先月新大久保EARTHDOMでのライヴをレポートしたENOUGH TO ESCAPE。そのヴォーカリストである岡崎幸人(ETERNAL ELYSIUM)が主宰するコーニュコピア・レコーズからはENOUGH TO ESCAPEともう1バンドがリリースされていたんだが、紹介がすっかり遅くなってしまった。
THE OUTBURN『DEPARTURE』(画像)
愛知県の4人組。
コレが2枚目の音源だそうで。
元々はトリオ編成だったのが、前作リリース後にメンバー交代があったとのこと。
現在の編成はTEN(ヴォーカル)、Takeda(ギター)、HAZI(ベース)、Lill(ドラム)の4人。
音楽的にはKYUSSやFU MANCHUやNEBULAあたりの海外ストーナー勢、そしてハードコアの影響もありそうなストーナー・ロック/ヘヴィ・ロック。
実際メンバーは元々ハードコアやパンク出身のようで、前作はもっとハードコア寄りだった様子。
一応EPということになっているものの、4曲で33分はLP時代だったらフルアルバムで通用するヴォリューム。
で、重さもあれば勢いもあるストーナー・ロックをプレイしているんだけど、日本語詞(一部英語も混じる)の内容が興味深い。
なんか凄く前向きな感じの。
まあレーベルの盟主ETERNAL ELYSIUMも最近はドゥーミーな音に前向きな歌詞だが、それともまた違う。
“一人になる勇気を持て/孤独な此処がスタート”(「Saharan」)
“目を覚ませ/この流れ/舵をとれ/その定め/這い上がれ”(「Under Water」)

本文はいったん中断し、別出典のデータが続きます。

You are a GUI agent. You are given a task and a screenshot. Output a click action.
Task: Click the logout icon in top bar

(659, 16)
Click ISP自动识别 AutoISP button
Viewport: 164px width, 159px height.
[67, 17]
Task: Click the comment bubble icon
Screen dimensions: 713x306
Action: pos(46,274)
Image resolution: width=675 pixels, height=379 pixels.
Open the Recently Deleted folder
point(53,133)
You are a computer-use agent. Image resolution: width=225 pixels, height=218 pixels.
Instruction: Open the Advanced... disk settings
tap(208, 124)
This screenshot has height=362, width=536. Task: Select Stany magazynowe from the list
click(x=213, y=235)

“太陽が昇る時/もう一度歩き出そう”(「Fighting Gate」)
“視界不良な/時が訪れても/受け入れよう”(「Blind Corner」)
4曲全部がこういう感じ。
そのようにポジティヴな歌詞が、ヘヴィでラウドなストーナー・ロックに乗っている。
あんまりいないタイプだと思う。
ユニーク。
録音はもちろんSTUDIO ZEN。
ENOUGH TO ESCAPE『FORTUNES』
で、先日ライヴを観たENOUGH TO ESCAPE。
メンバーは岡崎幸人(ヴォーカル)、エリック・クローゲル(ギター)、ダニエル・ソネゴ(ギター)、クリス・ミリントン(ベース)、マイケル・クィッグリー(ドラム)の5人。

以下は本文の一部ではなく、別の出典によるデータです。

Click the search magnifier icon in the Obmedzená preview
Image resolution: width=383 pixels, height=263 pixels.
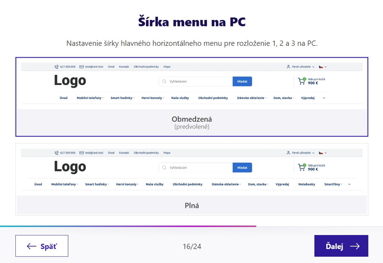tap(164, 81)
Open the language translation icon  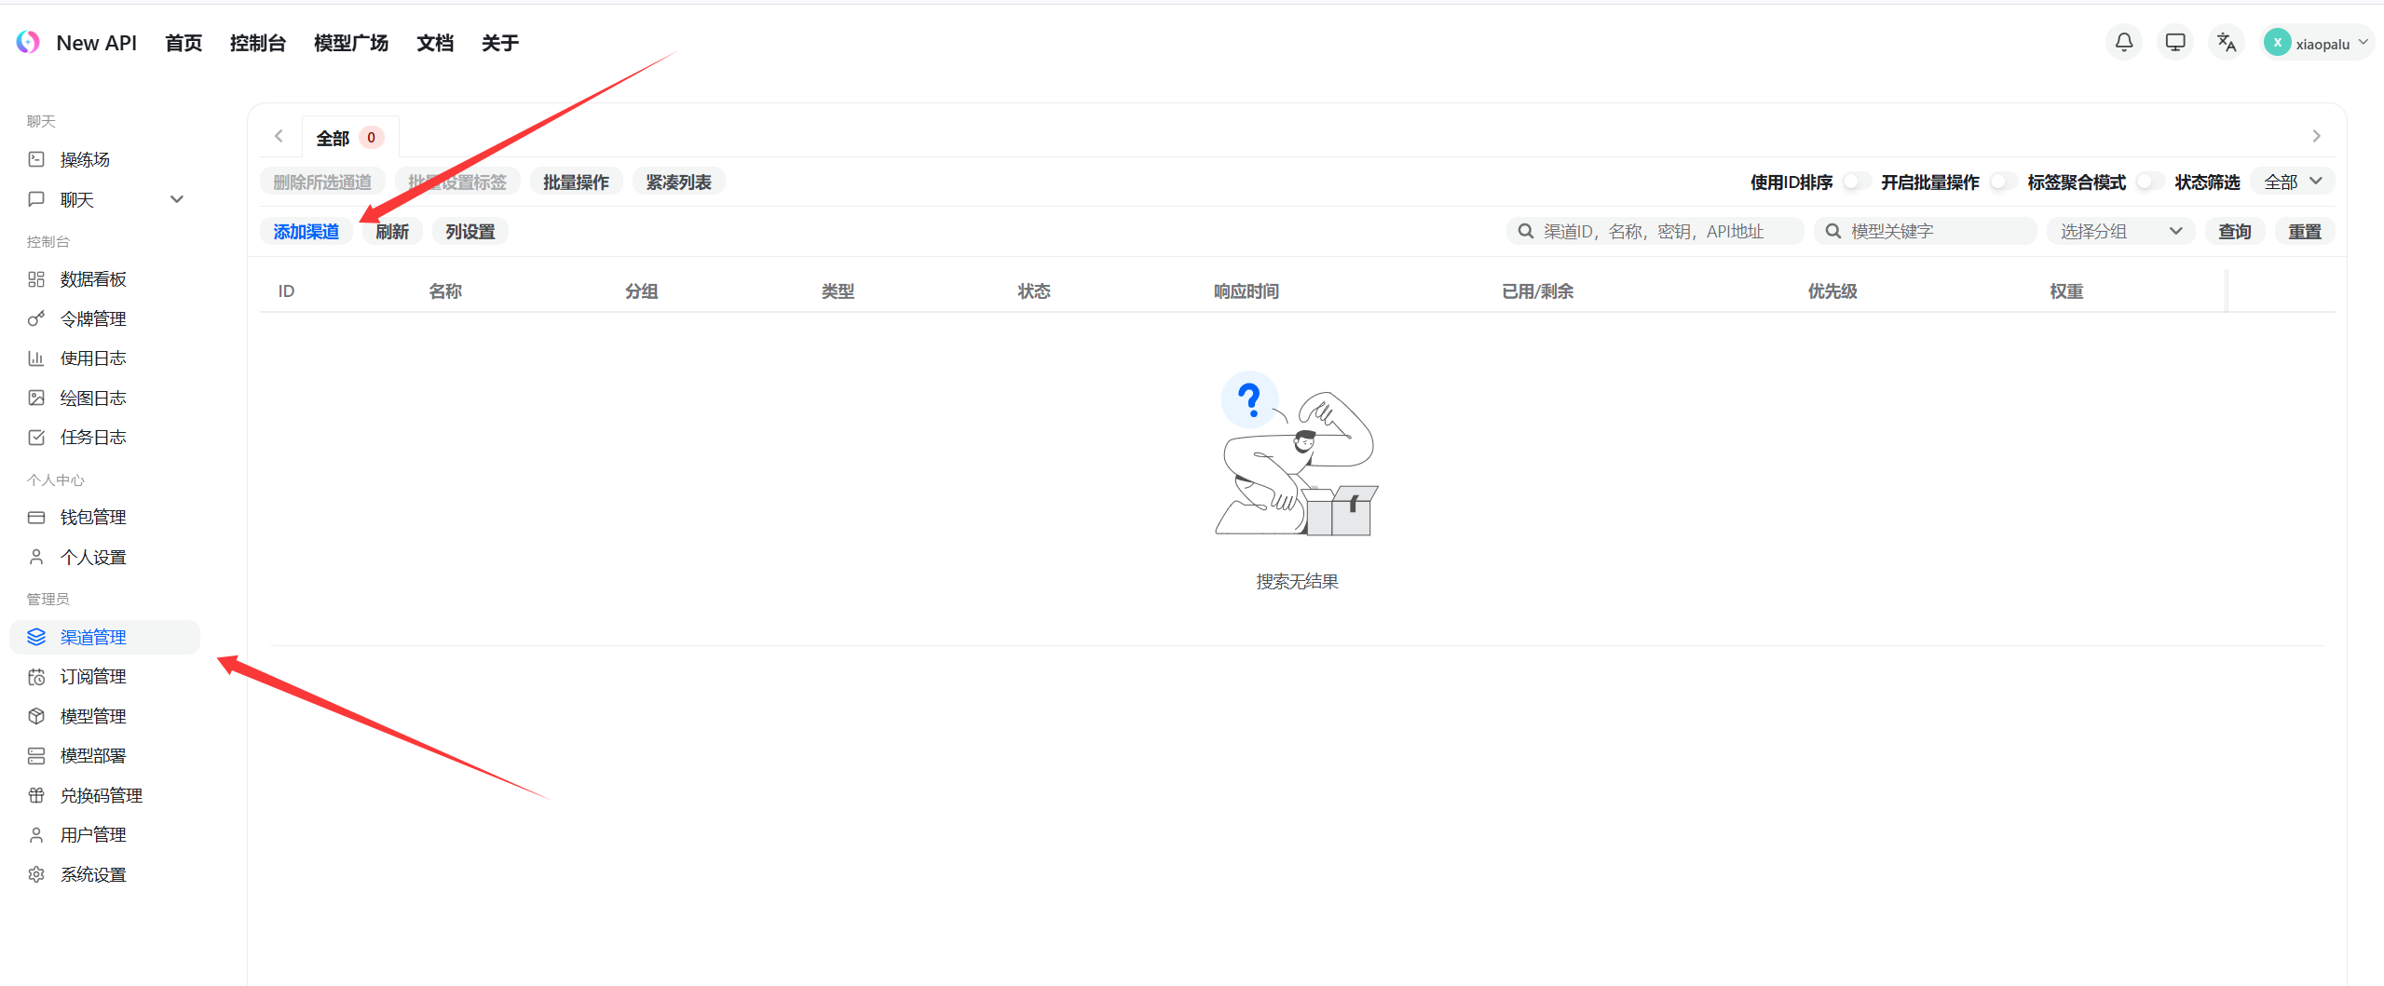tap(2226, 43)
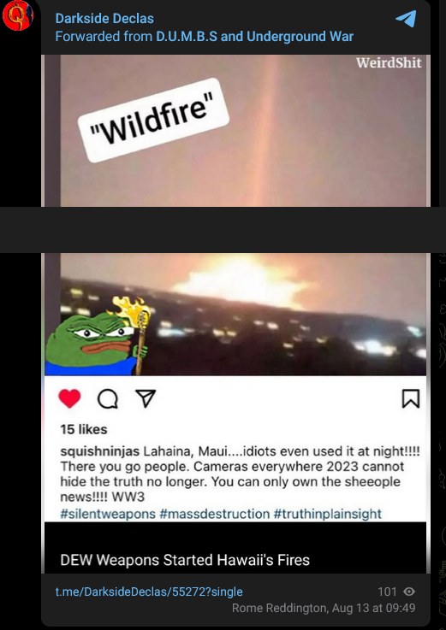Screen dimensions: 446x630
Task: Click the #massdestruction hashtag
Action: [215, 514]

2017年に録音していた自分たちのアルバムにヴォーカルを入れようと思い立ったシドニーのインストゥルメンタル・バンドが、結局ミックスとマスタリングを担当した岡崎にヴォーカルを依頼してこのラインナップになったとのこと。
オーストラリア人のメンバーは全員キャリア豊富で、特にマイケルはプロのドラマーとしてあちこちで活躍しているという。

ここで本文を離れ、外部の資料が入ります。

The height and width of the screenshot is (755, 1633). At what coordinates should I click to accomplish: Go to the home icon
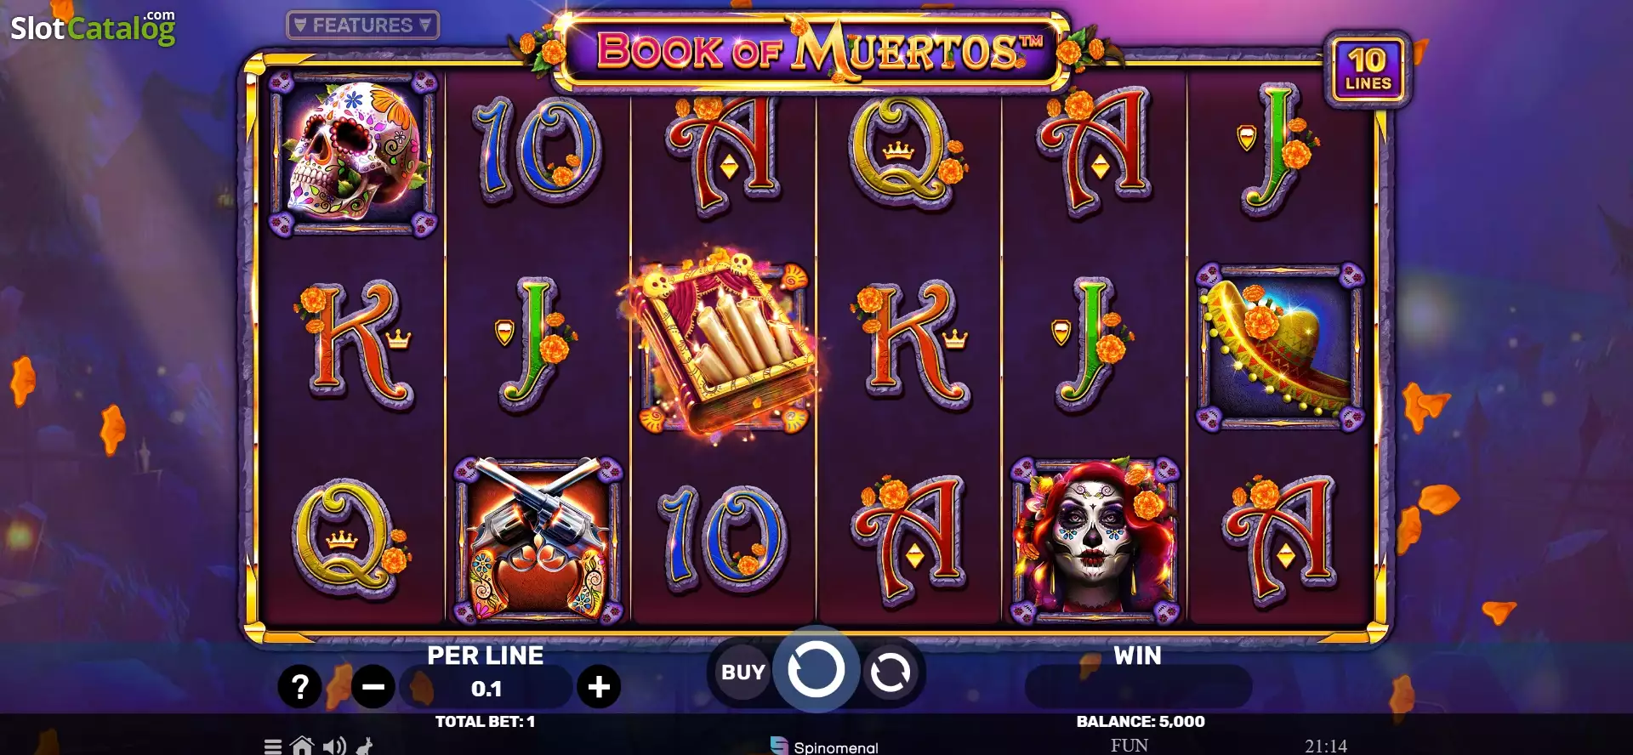(302, 746)
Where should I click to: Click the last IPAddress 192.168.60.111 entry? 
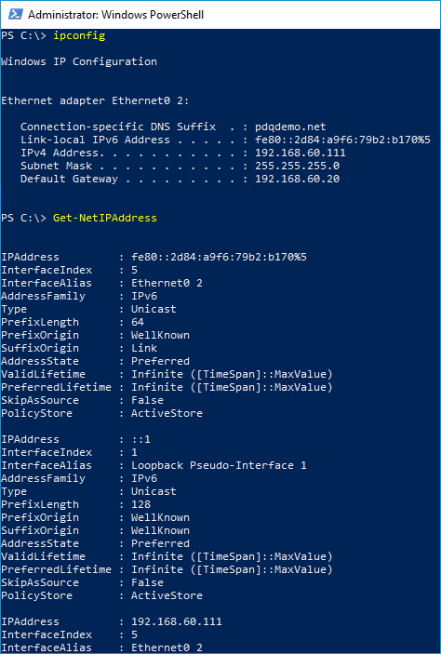[177, 621]
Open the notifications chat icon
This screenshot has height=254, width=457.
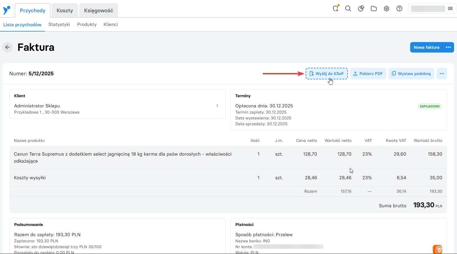336,8
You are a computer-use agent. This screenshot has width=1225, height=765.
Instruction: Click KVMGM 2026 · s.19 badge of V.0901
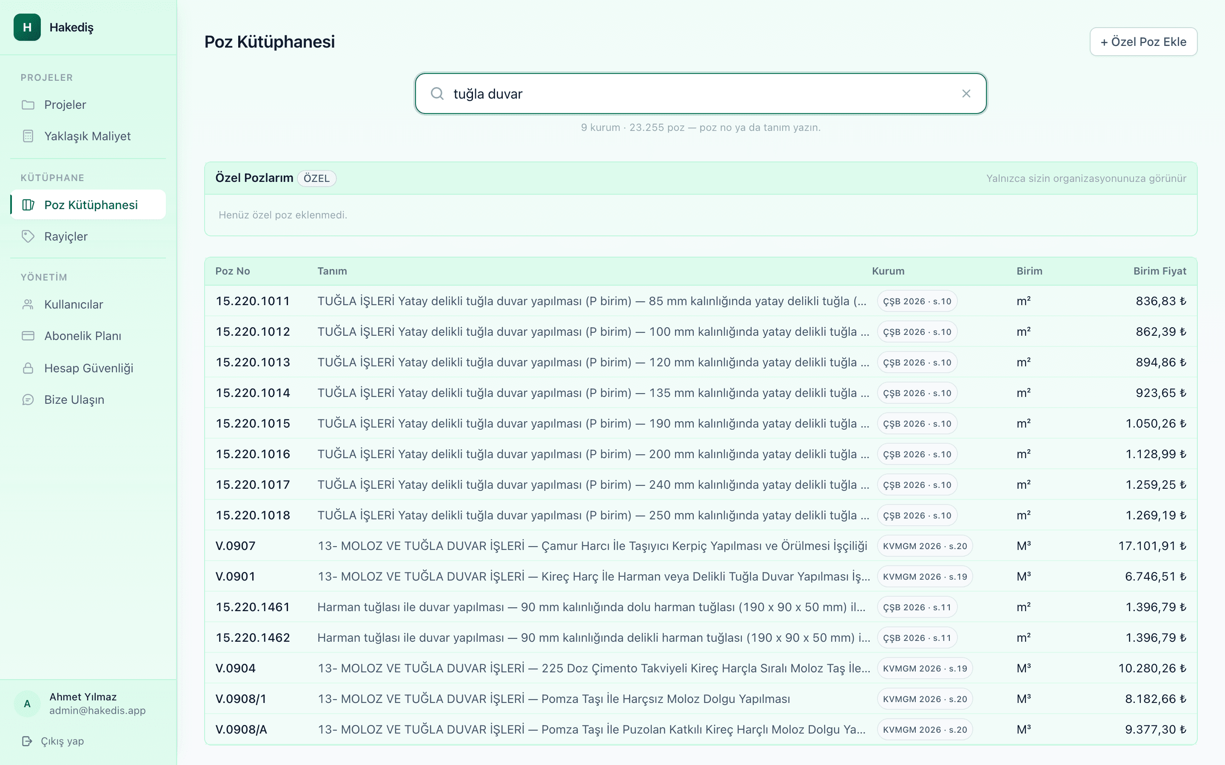point(925,577)
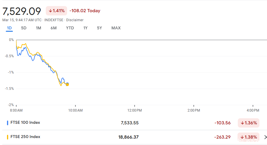
Task: Select the MAX time range
Action: point(116,28)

サウンドはドゥーム・メタル+ポスト・メタルとでもいうか。
あちこちで乾いたギターの音がサウンドトラックのSE風に挿入されるのは、アメリカーナ路線に行ってからのEARTHっぽくもあり。
(サンプリングによると思われるSEもある)
そこに岡崎があの独特の声で、日本語の歌詞を乗せる。
あの独特の…と言っても、「Prism」などでのファルセットやウィスパーっぽい歌唱をはじめとして、いろいろな歌い方を試している感じ。
歌詞がライヴの時よりもずっと聴き取りやすいのはもちろんなんだけど、一方歌詞カードはデジパックのトレーに印刷されていてちょっと読みづらい(苦笑)。
ともあれ岡崎が書いた歌詞とはいえ、アルバムや楽曲のコンセプトはシドニーの4人によるモノなので、その方向性に沿った歌詞になっていて、ETERNAL ELYSIUMとの違いが興味深い。
ヴォーカルと演奏陣が北半球と南半球に分かれているので、コンスタントかつ身軽な活動は難しいかも知れないが、今後も是非続けてほしいモノです。
どちらも3月24日から発売中。